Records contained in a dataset
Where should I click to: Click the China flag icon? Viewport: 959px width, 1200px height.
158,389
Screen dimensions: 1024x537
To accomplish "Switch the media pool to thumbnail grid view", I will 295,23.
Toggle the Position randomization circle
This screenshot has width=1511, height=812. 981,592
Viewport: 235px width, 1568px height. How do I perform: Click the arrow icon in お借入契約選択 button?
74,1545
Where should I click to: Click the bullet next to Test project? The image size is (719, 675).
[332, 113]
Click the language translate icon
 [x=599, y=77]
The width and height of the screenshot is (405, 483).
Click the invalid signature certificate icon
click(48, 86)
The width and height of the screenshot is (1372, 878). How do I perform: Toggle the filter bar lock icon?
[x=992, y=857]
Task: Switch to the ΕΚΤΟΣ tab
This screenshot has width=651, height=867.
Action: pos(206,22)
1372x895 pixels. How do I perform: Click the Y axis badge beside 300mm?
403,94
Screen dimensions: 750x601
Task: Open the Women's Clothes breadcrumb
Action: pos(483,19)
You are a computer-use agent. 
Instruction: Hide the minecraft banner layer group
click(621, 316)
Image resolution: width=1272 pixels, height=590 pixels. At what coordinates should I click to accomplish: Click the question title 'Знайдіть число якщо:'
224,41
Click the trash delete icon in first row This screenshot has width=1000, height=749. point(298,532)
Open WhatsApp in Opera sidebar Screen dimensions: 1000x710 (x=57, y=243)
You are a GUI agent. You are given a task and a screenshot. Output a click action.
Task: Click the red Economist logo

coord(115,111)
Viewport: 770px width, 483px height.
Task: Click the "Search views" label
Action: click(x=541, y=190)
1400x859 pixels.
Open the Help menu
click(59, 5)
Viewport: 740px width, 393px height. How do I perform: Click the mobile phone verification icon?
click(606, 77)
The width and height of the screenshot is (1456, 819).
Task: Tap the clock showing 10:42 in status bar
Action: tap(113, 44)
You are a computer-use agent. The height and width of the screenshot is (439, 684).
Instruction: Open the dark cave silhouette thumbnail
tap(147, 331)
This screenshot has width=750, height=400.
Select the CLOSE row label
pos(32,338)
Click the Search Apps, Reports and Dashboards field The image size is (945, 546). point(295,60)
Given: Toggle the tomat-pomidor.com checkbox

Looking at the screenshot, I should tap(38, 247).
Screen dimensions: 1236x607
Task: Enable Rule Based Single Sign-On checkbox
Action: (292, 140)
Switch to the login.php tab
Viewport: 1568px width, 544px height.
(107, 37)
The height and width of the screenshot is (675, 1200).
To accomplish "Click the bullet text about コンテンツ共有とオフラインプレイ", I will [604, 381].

▶ _TASK INSTRUCTIONS_
Among the lines above, return each one holding the string "agent".

▶ _SOLUTION TO THE PROBLEM_
You are a computer-use agent. 
You are a GUI agent. You are given a task and a screenshot. Output a click action.
You are a computer-use agent. The height and width of the screenshot is (439, 684).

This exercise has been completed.